» EXERCISE
All lines in the records below that hold "Task" are to be shown.

**** RECORDED INFORMATION

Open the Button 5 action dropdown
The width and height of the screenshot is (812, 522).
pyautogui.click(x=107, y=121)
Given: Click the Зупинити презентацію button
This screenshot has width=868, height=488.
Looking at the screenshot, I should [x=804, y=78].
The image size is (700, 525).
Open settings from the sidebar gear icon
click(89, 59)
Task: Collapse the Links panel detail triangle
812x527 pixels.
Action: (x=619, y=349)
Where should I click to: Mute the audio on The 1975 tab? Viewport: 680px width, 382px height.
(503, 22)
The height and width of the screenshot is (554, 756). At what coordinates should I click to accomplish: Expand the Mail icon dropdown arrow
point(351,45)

********
**** RECORDED INFORMATION

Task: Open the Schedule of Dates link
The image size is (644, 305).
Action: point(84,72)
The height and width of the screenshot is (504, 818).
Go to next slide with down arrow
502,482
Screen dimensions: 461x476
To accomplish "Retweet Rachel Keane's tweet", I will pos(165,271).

********

» RESULT
Task: Collapse the Links panel detail triangle
Task: Open the Schedule of Dates link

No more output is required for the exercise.